6. "Lou Gehrig Appreciation Day" was staged before 61,808 on July 4, 1939 and his uniform number 4 was the first in baseball history to be retired.
7. In 1941, Yankee president Ed Barrow offered Civil Defense the use of Yankee Stadium as a bomb shelter in case of attack. He thought the area under the stands could provide a safe haven.
8. On August 16, 1948, Babe Ruth died of throat cancer at age 53. His body lay in state at Yankee Stadium and was viewed by more than 100,000 fans.
9. The last home run at the original Yankee Stadium on September 30, 1973 was hit by Duke Sims in his seventh day as a Yankee. A coin toss that day tabbed him to play. It was not until much later that Sims realized the significance of his home run shot.
10. The film "61" was filmed in Detroit, not at Yankee Stadium. Billy Crystal explained the Motor City ballpark architecture was better able to be made to resemble that of the Yankee Stadium of 1961.
11. Sal Durante, the guy who caught the ball Roger Maris hit for his 61st homer, bought tickets the day of the game at a less-than-sold- out Yankee Stadium.
12. Mickey Mantle originally wore Number 6, but equipment manager Pete Sheehy switched him to Number 7 after Mantle was recalled from Kansas City.
13. Twenty thousand letters that Mickey Mantle never answered were not bid on in the old Yankee Stadium fire sale in 1974.
14. There was widespread and indiscriminate disposal of valuable items during demolition of much of the Stadium in the mid 1970s.
15. Among the items sold in the refurbishment "fire sale" at Yankee Stadium were player jockstraps which had names on them for identification when they came back from the laundry.

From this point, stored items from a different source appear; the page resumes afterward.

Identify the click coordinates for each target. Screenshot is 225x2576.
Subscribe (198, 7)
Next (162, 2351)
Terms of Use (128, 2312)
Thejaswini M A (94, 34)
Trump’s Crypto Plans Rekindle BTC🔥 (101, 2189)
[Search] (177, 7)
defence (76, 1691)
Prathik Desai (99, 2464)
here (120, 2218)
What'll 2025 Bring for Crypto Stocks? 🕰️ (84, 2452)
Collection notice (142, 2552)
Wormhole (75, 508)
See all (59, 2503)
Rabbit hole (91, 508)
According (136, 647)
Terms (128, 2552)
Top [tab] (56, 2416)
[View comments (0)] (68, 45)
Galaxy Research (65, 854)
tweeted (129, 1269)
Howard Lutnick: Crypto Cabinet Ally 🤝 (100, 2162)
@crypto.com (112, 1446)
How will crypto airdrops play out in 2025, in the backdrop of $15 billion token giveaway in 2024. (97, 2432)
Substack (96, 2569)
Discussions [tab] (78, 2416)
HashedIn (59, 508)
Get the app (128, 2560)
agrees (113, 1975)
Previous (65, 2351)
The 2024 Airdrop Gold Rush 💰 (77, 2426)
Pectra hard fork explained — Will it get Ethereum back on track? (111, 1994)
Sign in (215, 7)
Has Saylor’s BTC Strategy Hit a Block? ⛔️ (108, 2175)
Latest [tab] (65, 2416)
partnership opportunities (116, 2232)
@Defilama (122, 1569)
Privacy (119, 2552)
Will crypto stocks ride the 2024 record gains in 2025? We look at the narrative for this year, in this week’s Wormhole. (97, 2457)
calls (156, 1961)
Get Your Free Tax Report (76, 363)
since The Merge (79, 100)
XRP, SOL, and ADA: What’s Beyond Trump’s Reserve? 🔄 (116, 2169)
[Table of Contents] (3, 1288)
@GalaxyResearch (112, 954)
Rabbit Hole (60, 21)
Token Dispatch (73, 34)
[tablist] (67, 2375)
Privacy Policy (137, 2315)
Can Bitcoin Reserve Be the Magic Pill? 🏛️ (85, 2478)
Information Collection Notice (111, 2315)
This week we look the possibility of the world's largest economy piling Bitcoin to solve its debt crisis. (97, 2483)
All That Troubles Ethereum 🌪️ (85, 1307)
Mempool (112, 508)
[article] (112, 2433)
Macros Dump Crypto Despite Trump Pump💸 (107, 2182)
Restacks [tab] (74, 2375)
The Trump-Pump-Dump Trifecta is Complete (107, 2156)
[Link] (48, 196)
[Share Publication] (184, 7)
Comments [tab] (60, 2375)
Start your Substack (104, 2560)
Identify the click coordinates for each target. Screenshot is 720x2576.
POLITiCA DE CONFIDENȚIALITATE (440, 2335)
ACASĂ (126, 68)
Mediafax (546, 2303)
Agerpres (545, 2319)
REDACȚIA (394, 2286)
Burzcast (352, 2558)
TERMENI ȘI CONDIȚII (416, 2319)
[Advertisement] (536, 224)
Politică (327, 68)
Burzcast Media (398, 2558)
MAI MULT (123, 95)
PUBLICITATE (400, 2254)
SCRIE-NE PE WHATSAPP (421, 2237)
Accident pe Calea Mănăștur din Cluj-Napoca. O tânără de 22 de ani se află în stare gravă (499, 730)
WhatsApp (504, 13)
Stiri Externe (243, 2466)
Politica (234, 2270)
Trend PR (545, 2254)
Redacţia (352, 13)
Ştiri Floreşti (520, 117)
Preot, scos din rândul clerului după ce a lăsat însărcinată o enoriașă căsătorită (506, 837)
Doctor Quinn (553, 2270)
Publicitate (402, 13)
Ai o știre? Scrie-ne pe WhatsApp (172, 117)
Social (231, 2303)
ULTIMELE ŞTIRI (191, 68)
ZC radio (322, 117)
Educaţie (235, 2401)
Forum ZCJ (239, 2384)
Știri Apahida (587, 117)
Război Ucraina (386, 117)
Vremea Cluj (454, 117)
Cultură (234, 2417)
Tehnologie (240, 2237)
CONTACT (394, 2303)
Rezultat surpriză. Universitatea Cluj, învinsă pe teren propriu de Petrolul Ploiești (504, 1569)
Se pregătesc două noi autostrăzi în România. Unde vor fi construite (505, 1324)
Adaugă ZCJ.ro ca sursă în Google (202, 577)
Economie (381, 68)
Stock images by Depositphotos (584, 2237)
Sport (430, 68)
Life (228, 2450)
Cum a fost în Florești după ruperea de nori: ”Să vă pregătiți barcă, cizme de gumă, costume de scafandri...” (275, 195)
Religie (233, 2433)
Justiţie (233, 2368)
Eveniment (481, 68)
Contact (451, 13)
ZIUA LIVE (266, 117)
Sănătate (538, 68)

The
selling was stopped because of sanitary reasons.
16. In 1976, a homer by Chris Chambliss gave the Yankees the American League pennant. Such
a mob crowded the plate that Chambliss was taken back a few minutes after hitting the homer, and he finally touched home plate.
17. All kinds of crazy things went on in the bullpens - some of them outlandish and some of them sexy and lots having to do with food.
18. In 1988, behind a wall that was closed off for decades, a scorecard, a program and what was supposedly the bases for the 1936 team were unearthed.
19. The 1990 Yankees had but one starting pitcher who won more than seven games,
nine-game winner Tim Leary. But he also lost 19.
20. On September 11, 2001 within 90 minutes of the horrific attacks on the World Trade Center, Yankee Stadium was evacuated.
21. Ron Guidry, a good drummer, once kept a trap set at Yankee Stadium and also played in a post-game concert with the Beach Boys.
22. Joe Torre was witness to all three perfect games in Yankee Stadium history: He saw Don Larsen's beauty as a 16-year-old fan, and the gems spun by David Wells and David Cone from the dugout as Yankee manager.
23. Bob Sheppard holds the record for seeing the most games at Yankee Stadium.